SAYIN CUMHURBAŞKANI:  Şimdi ben, Ankara’daki üniversitelerin öğrenci konseyleri başkanlarını çağırdım. Öğrenci konseyleri başkanları nasıl seçiliyor? Bütün üniversitelerin önce bölümlerinde, açık bir şekilde herkes aday oluyor ve onların içerisinden bölüm temsilcileri seçiliyor. Bölüm temsilcileri bir araya geliyorlar, fakülte temsilcisini seçiyorlar. Fakülte temsilcisi bir araya geliyor, onlar da üniversite temsilcisini, yani öğrenci konseyi başkanını seçiyorlar.

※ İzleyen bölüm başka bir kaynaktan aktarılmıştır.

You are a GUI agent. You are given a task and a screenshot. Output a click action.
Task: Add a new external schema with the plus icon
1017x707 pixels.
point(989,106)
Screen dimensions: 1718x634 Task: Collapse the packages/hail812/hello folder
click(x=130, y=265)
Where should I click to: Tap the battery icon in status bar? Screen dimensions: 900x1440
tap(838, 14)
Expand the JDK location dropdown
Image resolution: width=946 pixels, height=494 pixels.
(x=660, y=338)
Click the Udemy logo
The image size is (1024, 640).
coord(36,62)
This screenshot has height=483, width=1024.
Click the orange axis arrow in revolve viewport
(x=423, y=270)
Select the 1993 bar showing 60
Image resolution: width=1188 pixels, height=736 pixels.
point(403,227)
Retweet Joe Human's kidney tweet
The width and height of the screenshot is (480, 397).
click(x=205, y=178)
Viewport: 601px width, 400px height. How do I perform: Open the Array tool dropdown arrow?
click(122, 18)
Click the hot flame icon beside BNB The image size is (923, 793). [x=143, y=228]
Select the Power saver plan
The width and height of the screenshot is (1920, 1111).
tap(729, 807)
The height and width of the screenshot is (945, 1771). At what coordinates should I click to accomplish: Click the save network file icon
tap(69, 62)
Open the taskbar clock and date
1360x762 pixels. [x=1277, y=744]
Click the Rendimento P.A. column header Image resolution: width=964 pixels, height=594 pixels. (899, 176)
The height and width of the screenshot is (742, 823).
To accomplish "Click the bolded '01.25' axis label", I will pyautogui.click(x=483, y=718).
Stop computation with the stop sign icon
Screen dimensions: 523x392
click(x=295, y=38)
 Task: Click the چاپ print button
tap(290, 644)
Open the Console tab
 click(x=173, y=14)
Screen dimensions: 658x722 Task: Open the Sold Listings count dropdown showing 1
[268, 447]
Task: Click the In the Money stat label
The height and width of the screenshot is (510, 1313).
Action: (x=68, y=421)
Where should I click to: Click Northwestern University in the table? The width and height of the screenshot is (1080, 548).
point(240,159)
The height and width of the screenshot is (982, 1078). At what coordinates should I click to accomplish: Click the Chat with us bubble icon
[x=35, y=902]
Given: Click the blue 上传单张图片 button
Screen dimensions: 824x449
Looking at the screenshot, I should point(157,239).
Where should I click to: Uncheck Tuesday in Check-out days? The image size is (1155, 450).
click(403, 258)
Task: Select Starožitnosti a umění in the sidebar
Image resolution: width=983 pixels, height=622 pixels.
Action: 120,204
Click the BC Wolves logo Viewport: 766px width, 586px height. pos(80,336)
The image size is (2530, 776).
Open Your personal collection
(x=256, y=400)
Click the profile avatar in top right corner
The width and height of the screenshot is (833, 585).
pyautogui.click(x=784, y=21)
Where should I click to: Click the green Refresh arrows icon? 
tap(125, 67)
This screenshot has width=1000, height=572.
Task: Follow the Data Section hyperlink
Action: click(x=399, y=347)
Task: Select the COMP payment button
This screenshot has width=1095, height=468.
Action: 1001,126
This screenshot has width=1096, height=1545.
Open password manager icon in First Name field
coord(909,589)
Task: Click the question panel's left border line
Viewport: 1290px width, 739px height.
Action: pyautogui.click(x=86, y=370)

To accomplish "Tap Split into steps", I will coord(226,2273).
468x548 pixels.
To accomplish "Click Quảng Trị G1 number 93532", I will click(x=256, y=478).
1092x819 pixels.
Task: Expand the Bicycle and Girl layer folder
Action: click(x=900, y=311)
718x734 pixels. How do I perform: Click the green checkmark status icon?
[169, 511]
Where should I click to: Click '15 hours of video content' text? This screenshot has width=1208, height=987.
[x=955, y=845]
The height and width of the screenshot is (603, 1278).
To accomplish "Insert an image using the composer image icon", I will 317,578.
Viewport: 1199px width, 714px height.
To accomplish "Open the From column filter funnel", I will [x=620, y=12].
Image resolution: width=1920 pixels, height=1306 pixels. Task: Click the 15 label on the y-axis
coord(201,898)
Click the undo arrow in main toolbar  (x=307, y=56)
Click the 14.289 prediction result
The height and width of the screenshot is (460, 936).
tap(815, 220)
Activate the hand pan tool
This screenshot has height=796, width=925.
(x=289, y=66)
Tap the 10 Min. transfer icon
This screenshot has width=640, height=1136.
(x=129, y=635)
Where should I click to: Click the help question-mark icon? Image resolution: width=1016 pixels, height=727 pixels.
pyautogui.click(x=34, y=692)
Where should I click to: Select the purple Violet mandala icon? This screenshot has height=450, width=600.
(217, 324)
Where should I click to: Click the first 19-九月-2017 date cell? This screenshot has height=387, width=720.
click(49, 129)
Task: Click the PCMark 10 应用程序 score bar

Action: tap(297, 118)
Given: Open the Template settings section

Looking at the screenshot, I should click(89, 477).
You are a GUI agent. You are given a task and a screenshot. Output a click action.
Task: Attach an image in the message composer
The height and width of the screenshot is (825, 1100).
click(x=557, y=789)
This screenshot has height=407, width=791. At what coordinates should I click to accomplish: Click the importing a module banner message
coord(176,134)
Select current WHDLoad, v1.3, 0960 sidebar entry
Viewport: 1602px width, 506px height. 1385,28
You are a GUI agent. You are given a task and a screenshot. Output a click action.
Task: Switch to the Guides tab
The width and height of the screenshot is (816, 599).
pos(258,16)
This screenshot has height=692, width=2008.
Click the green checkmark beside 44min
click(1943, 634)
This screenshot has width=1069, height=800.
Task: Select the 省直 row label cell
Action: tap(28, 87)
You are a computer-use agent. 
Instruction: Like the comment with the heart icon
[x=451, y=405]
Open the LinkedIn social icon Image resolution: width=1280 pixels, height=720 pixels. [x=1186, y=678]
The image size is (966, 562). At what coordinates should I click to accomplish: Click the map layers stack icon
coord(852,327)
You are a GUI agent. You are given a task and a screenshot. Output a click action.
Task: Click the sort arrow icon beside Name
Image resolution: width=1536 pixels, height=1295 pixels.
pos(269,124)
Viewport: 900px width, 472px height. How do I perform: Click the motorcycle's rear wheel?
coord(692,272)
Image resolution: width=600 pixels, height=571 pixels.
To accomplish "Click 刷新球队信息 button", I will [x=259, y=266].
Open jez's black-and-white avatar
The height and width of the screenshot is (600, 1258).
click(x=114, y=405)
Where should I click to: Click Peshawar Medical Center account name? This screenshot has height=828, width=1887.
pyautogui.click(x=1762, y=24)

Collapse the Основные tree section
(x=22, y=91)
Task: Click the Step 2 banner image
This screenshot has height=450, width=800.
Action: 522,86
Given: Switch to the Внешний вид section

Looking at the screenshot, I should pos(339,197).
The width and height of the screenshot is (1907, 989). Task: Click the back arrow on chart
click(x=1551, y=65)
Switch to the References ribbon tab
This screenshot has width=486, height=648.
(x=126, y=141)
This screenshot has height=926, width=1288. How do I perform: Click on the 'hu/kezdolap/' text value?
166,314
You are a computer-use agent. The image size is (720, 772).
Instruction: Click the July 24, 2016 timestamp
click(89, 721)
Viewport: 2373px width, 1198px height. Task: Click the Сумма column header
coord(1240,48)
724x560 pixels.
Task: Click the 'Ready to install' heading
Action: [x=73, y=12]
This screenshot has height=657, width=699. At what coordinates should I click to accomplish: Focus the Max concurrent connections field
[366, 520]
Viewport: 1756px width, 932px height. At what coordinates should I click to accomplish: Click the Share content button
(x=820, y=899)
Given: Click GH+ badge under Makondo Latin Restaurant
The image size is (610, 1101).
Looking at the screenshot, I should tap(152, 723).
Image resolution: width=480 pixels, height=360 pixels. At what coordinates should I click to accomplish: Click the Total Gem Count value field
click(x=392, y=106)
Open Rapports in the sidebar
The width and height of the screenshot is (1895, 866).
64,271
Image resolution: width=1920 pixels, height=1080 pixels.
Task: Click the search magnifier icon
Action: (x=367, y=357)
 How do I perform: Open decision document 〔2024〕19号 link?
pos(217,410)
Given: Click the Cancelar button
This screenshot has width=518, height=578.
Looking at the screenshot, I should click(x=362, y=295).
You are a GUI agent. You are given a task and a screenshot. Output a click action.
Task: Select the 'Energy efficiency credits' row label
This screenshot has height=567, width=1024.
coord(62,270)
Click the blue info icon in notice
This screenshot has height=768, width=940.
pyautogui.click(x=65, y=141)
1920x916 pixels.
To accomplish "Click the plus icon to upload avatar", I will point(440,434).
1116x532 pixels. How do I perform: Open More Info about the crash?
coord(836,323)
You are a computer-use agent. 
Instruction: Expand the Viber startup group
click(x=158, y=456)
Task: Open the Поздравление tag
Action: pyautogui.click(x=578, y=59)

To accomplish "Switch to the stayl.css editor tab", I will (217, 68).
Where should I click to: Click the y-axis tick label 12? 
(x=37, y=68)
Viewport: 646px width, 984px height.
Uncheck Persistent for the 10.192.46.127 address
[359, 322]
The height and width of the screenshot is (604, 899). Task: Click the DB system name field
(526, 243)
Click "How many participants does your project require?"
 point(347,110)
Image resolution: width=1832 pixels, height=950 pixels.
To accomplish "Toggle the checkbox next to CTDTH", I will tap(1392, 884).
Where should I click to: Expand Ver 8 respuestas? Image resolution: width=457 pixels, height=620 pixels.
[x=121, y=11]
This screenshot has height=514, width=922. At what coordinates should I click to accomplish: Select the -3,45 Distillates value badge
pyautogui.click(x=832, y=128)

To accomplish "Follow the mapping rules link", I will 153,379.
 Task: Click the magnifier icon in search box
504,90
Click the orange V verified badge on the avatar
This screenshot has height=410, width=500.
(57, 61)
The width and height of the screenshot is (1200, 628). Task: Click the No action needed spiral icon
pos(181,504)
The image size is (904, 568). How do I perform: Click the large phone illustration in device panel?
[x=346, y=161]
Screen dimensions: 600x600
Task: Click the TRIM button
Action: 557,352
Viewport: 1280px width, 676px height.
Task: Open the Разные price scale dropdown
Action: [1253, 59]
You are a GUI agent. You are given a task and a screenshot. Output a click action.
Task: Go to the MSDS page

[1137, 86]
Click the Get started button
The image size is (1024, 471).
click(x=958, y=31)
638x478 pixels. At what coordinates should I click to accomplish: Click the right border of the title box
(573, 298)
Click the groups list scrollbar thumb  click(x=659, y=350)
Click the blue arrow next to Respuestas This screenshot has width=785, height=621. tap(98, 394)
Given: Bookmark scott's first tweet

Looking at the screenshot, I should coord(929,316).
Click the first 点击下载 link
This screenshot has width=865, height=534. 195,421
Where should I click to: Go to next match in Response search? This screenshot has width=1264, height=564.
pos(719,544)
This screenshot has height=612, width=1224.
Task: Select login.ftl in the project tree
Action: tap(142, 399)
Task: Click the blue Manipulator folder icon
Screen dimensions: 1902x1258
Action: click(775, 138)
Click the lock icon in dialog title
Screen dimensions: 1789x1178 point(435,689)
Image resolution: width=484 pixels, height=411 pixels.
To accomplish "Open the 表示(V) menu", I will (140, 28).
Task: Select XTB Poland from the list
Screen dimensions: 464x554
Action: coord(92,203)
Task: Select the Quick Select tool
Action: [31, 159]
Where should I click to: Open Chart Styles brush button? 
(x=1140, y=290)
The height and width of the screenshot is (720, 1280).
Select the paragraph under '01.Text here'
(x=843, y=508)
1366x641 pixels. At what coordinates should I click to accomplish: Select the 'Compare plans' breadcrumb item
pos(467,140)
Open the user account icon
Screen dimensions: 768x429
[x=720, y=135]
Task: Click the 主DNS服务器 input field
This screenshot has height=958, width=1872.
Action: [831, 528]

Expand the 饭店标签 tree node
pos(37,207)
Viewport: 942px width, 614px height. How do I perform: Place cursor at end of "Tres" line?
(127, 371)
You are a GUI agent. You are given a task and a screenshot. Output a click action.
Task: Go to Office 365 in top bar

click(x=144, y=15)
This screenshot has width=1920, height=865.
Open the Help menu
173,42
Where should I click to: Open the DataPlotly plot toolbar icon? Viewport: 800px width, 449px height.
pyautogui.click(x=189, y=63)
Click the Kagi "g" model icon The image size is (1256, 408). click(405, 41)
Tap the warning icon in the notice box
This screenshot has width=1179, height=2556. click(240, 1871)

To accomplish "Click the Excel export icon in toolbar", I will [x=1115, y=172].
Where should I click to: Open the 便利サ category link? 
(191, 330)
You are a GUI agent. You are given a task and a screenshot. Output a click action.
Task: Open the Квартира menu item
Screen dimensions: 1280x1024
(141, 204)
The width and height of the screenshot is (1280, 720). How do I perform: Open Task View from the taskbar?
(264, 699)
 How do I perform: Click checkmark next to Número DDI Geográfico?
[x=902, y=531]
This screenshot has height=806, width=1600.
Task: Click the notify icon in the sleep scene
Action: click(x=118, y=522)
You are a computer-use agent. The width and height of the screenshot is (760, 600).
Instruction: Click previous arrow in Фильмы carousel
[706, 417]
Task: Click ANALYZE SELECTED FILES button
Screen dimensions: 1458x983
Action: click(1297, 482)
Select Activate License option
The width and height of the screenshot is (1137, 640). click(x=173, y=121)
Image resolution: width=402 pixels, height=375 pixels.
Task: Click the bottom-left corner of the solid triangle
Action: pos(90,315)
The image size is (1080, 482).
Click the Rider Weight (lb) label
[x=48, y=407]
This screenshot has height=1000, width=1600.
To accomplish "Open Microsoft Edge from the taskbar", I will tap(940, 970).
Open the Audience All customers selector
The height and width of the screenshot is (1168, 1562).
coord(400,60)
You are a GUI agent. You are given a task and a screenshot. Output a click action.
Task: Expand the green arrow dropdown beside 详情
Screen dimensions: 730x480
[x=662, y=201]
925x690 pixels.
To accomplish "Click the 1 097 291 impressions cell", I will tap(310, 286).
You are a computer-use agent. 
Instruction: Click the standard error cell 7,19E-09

Seçtikleri kişinin Jaguarı olur veyahut da hiçbir şeysi olmaz; burslu öğrenci olur, devlet bursuyla hayatını kazanır; bu bizim karışacağımız bir şey değil. Bu, öğrencilerin bu seçim süreci içerisinde verdikleri karar, öğrencilerin bileceği bir iş. Ona ben bakmam. Bir Cumhurbaşkanı kimleri davet eder, kimleri davet etmesi gerekir, kimleri muhattap alması gerekir? Böyle açık bir süreç içerisinde herkesin aday olarak seçildiği öğrenci konseyleri başkanlarını mı davet eder, yoksa çok sayıda dernek var tabii, çok sayıda farklı farklı düşüncede gruplar var. Bunların hepsi de yasal, bunların hepsi de değerli de olabilir.  Bunların hangisini çağırmalı bir Cumhurbaşkanı, ne yapmalı? Bir Cumhurbaşkanı'nın herhalde çağıracağı kişiler, öğrenci konseyleri başkanları. Öğrenci konseyleri başkanları, senato toplantılarına giriyor, oralarda bazıları oy kullanıyor, bazıları oy kullanmıyor. Dolayısıyla onların dertlerini dinledim. Onlara da gayet açık bir şekilde "Arkadaşlarınız ne düşünüyor, neyse dertleriniz açık seçik burada söyleyin ki ben de bileyim" dedim. Söylediklerini de danışmanlarımız vardı, derlediler, YÖK Başkanı”na ve diğer ilgililere tabii ki iletiyorum. Önümüzdeki günlerde diğer yine şikayetlerle ilgili bazı muhattaplar var, onları da davet edip, onlarla da konuşacağım. Sağolun.